■ GOAL OF THE EXERCISE
Output each of the following entries line for line, with no changes.

-- BEGIN SUPPLIED DATA --

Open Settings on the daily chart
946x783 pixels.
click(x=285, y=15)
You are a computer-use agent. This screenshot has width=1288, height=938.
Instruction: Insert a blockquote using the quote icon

-- END SUPPLIED DATA --

■ PROBLEM SOLUTION
Open Settings on the daily chart
946x783 pixels.
click(x=285, y=15)
You are a computer-use agent. This screenshot has width=1288, height=938.
Instruction: Insert a blockquote using the quote icon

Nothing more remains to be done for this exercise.